Food recalls, an unintended consequence of the continued globalization of the food supply chain, continue to make headlines. According to Swiss Re’s “Food Safety in a Globalized World” report, the number of U.S. food recalls per year has almost doubled since 2002, a fact that is not hard to believe at a time when headlines related to Listeria, Salmonella, and E. coli are quickly becoming the norm.
Explore this issueAugust/September 2016
This increase has lead to changes in the food industry, namely the Food Safety Modernization Act (FSMA), to prevent food recalls. The changes have forced food companies to implement preventive controls, like a better labeling process. Labeling accuracy is one of the food industry’s allies in recall prevention.
Why an Increase in Recalls?
So what is driving this increase in food recalls?
While the globalization of the food supply chain continues to open new markets and opportunities for food suppliers, manufacturers, and retailers, it has also increased the complexity of food traceability, labeling, and recall planning and management.
This change is also combined with an increase in the prevalence of food allergies, which according to the CDC, have increased among children by approximately 50 percent between 1997 and 2011.
This means that for many consumers, food recalls related to the mislabeling of required allergens represents a serious health threat.
Shift Towards Prevention
FSMA is a major shift in focus from how food manufacturers, suppliers, and retailers respond to food contamination to how they prevent food contamination.
So how does the FDA’s fundamental change in food safety management from reactionary to preventive impact food suppliers, manufacturers, and retailers?
First, FSMA shifts more power over food safety controls from companies to the FDA because, for the first time, the FDA will have mandatory recall authority and the ability to keep suspect food from being shipped.
Second, FSMA calls for increased preventive controls from food manufacturers. It requires companies to either establish or enhance operations, plans, and procedures for preventing food safety issues, including product recalls. “Rather than just react to outbreaks, we are requiring food facilities to take measures to prevent them from the get-go,” says Jenny Scott, M.S., a senior advisor in FDA’s Office of Food Safety. “Food facilities will need to think upfront about what could be harmful to consumers, and then put controls in place to minimize or prevent those hazards.”
Third, it requires food suppliers, manufacturers and retailers to rely more on emerging products and technologies that help keep food safe. According to a study by Freedonia, “demand for food safety products in the U.S. is forecast to increase 7.3 percent annually to $4.5 billion in 2016. Smart labels and tags, and software and tracking systems will see the fastest gains by product.”
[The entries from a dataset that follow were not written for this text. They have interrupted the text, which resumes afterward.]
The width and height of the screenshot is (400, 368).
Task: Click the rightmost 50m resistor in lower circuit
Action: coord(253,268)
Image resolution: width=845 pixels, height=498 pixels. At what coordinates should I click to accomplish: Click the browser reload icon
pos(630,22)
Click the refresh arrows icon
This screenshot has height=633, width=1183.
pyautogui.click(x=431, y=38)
So why does labeling accuracy play a key role in this change and its required product recall plans?
According to Stericycle ExpertSOLUTIONS’ Q4 2015 Recall Index, 42 percent of USDA recalls were due to “misbranding.” Such labeling errors, whether due to a missing or incomplete label, mislabeled ingredients, or failure to properly declare a required allergen, can not only be detrimental to food safety, but it can also prove costly to companies.
According to Barbara Kowalcyk, PhD, CEO of the Center for Foodborne Illness Research and Prevention, “initiating a recall costs a company an average of $10 million, the amount saved in reputation, consumer trust, and the avoidance of additional illnesses is priceless.”
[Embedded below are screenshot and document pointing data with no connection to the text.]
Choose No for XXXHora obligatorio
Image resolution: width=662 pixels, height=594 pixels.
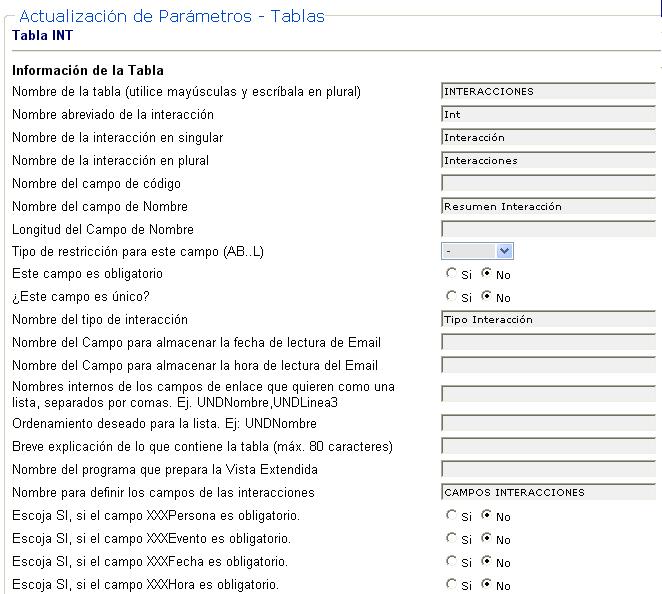tap(487, 585)
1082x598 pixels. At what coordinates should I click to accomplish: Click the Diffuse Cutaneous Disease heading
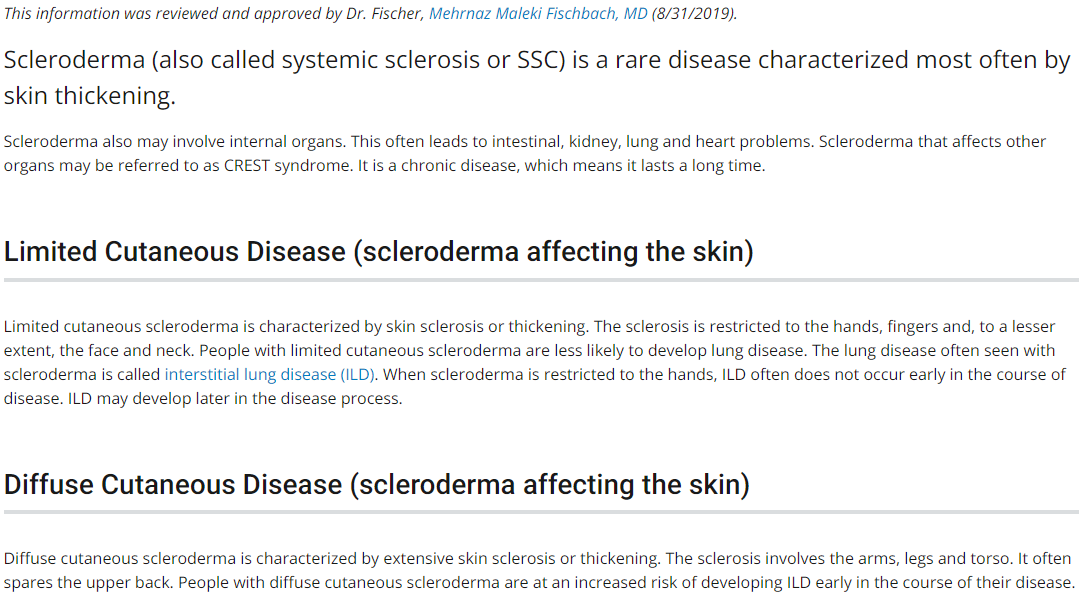point(377,485)
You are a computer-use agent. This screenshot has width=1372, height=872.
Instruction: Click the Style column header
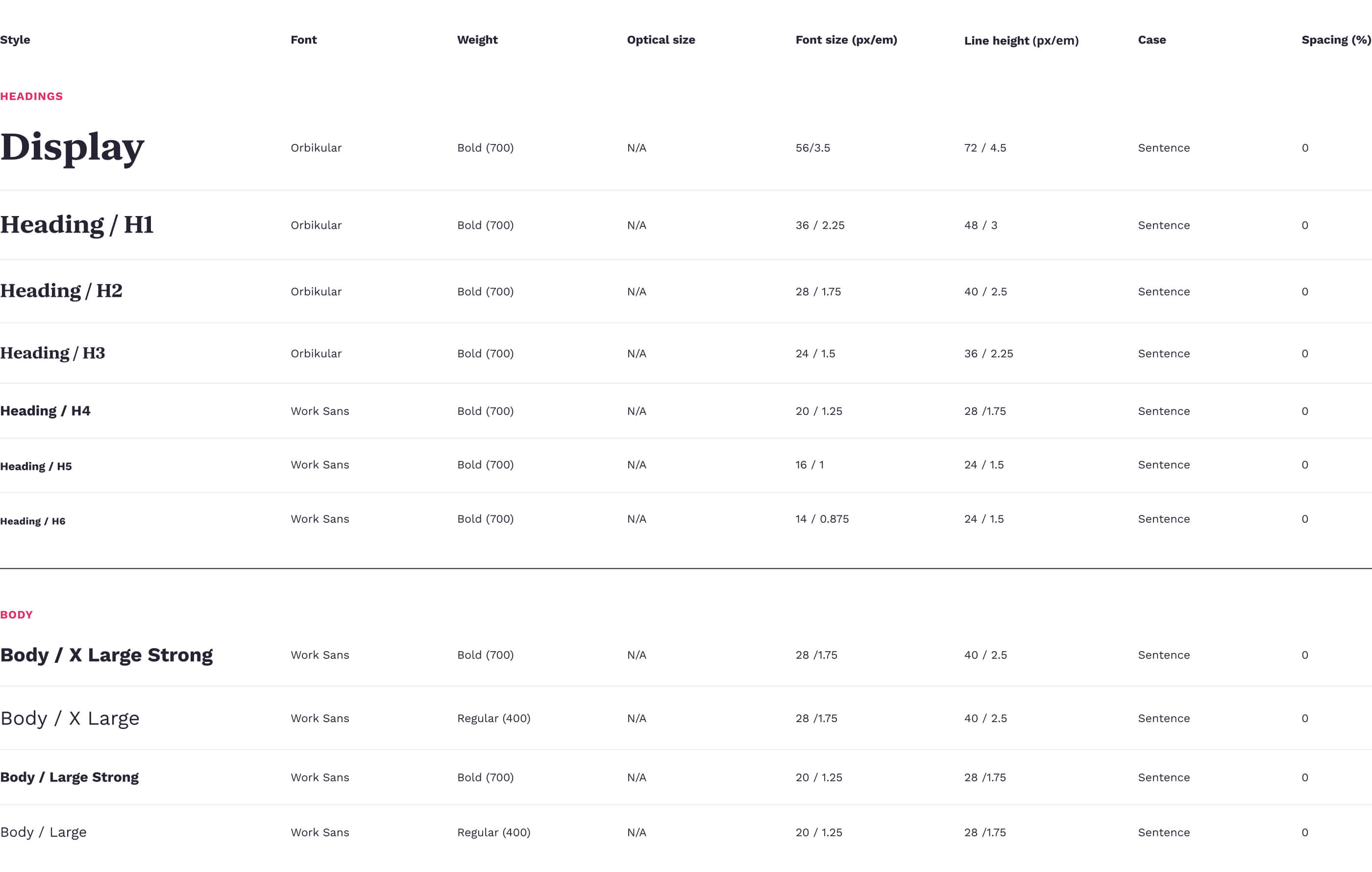(15, 40)
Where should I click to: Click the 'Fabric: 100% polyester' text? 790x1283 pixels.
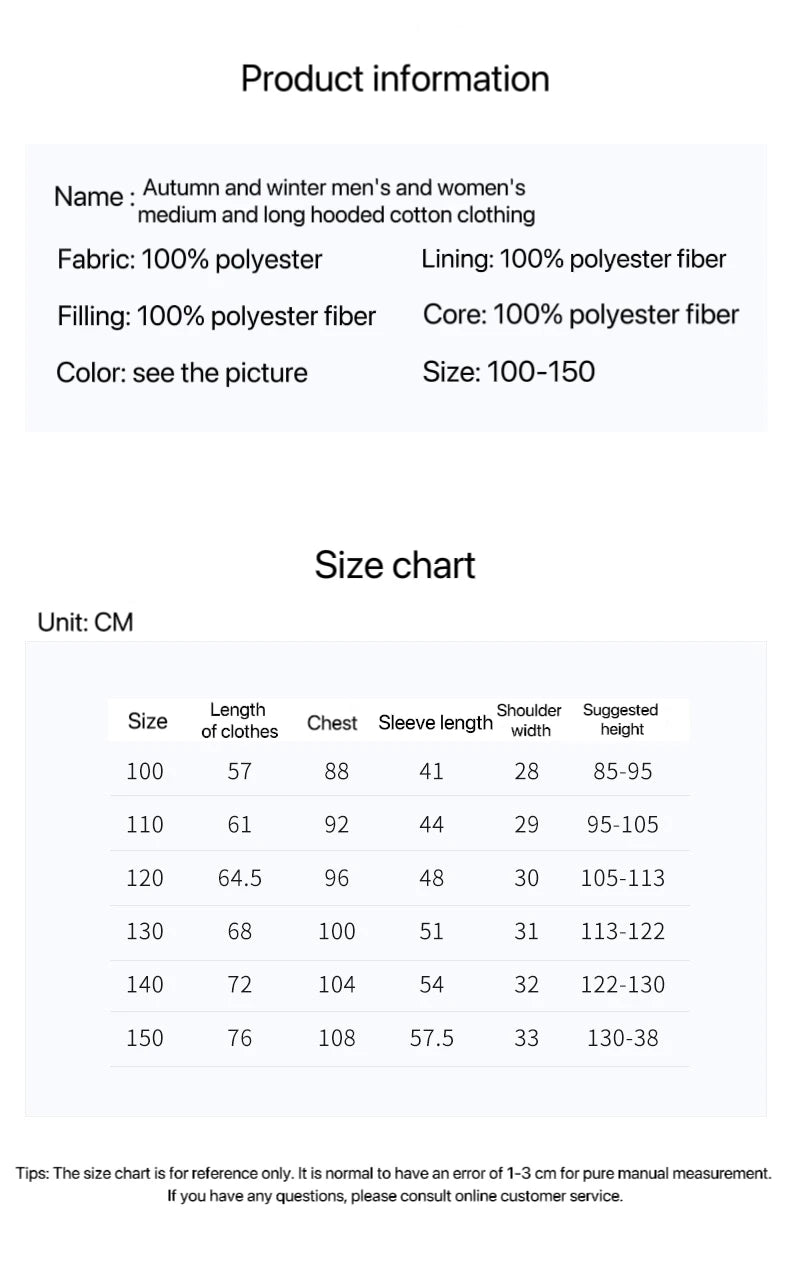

Companies like TEKLYNX International offer barcode label software solutions that help increase labeling accuracy because the software itself reduces the room for human error throughout the labeling process.
In addition to recall prevention, labeling accuracy plays a key role once a product recall is initiated because it allows companies to quickly identify, locate, and remove affected products. Barcode labeling software solutions prove invaluable on the back end of a recall because the software enables a full view into labeling history.